This pie chart show how many percentage people wants car parking space.

##### 2. What is/are the insight(s) found from the chart?

This pie chart shows 91.6% guest does not required car parking space only 8.3% people wants required car parking spaces.

##### 3. Will the gained insights help creating a positive business impact?
Are there any insights that lead to negative growth? Justify with specific reason.

Yes, this chart create a positive bussiness impact for both hotel type

Only 8.3% people wants required car parking space. So, the majority of guests do not require a car parking space. hotels may want to consider strategies such as alternative transportation methods and dynamic pricing strategies to optimize the use of parking spaces and generate additional revenue.

#### Chart - 4 Most Preffered meal Type

In [None]:
# Chart - 4 visualization code
# create a bar chart
plt.figure(figsize=(20,6))
plt.subplot(1,2,1)
plt.title('preffered meal type',fontweight='bold',size=18)
sns.barplot (y= list(hotel_booking_df1.meal.value_counts()), x= list(hotel_booking_df1.meal.value_counts().index))
plt.subplot(1,2,2)
ax=hotel_booking_df1.meal.value_counts().plot(kind='bar')
for p in ax.patches:
  ax.annotate(str(p.get_height()),(p.get_x()*1.005,p.get_height()*1.005))

plt.show()

##### 1. Why did you pick the specific chart?

This barplot shows which meal type is more preffered.

##### 2. What is/are the insight(s) found from the chart?

Using this chart see that most preffered meal type is BB(67900) followed by SC(9391),HB(9080),Undefined(492) and FB(360).

##### 3. Will the gained insights help creating a positive business impact?
Are there any insights that lead to negative growth? Justify with specific reason.

Yes, this chart show positive bussiness impact for both hotel.

Most people like BB types meal. So need to improve quality of other meal type and serve more BB type meal for more people come and more revenue.

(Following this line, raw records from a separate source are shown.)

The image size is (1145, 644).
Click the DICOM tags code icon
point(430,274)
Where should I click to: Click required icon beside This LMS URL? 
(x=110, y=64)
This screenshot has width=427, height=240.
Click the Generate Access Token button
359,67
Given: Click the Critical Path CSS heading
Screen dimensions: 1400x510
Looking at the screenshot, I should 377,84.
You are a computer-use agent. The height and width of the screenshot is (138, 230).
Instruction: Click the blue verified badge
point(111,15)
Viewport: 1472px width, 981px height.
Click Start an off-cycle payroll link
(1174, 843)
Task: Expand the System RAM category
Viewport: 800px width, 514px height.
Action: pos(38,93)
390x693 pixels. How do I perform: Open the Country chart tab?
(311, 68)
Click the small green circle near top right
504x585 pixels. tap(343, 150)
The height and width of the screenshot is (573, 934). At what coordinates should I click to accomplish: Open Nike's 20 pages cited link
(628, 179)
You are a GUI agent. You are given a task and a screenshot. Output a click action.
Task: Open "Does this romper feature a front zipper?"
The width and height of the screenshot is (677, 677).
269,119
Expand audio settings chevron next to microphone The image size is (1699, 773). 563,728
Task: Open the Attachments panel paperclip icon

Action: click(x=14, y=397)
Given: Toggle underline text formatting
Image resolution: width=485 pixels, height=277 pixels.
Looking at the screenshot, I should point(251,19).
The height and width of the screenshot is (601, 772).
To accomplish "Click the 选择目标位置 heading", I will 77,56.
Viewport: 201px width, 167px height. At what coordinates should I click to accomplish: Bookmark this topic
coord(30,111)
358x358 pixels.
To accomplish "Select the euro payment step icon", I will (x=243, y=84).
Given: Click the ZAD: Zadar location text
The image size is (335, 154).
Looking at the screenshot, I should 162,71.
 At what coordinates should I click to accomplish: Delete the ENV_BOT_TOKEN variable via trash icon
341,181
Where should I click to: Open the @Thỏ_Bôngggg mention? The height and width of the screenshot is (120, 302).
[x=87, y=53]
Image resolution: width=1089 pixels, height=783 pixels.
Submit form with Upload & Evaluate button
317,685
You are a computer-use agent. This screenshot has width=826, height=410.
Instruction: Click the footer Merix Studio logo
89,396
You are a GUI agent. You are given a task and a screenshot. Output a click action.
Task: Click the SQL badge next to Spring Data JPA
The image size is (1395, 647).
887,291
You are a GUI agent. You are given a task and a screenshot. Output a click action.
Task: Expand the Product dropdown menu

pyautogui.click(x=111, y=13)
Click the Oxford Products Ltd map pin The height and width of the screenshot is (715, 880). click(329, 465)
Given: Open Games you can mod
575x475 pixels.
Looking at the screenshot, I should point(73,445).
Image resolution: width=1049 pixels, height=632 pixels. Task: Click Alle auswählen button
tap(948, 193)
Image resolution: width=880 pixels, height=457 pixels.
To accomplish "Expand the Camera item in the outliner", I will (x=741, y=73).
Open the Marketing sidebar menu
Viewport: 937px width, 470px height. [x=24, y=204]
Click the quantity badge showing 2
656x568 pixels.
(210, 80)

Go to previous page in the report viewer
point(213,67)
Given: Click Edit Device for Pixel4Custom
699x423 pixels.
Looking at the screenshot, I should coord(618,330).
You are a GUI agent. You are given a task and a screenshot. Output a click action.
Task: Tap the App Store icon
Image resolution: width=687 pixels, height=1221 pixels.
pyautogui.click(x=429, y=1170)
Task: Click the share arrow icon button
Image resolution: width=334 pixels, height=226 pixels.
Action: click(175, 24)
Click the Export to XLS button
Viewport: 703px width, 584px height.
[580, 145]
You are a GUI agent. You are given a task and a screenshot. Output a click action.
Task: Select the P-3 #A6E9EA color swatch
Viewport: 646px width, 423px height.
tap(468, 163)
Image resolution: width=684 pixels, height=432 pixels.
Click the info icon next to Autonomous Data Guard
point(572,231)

#### Chart - 5 ADR of each Hotel type and ADR across Distribution type

In [None]:
# Chart - 5 visualization code
group_by_hotel = hotel_booking_df1.groupby('hotel')

In [None]:
# group by hotel adr
highest_adr = group_by_hotel['adr'].mean().reset_index()
plt.figure(figsize=(5,4))
plt.xlabel('hotel type', fontsize=10)
plt.ylabel('adr', fontsize=10)
plt.title("ADR of each hotel type", fontsize=10)
sns.barplot(x=highest_adr['hotel'],y=highest_adr['adr'])

In [None]:
# Using groupby distribution channel
distribution_channel_df=hotel_booking_df1.groupby(['distribution_channel','hotel'])['adr'].mean().reset_index()
# plot bar chart
plt.figure(figsize=(12,5))
sns.barplot(x='distribution_channel', y='adr',data=distribution_channel_df,hue='hotel')
plt.title('ADR across Distribution channel')

##### 1. Why did you pick the specific chart?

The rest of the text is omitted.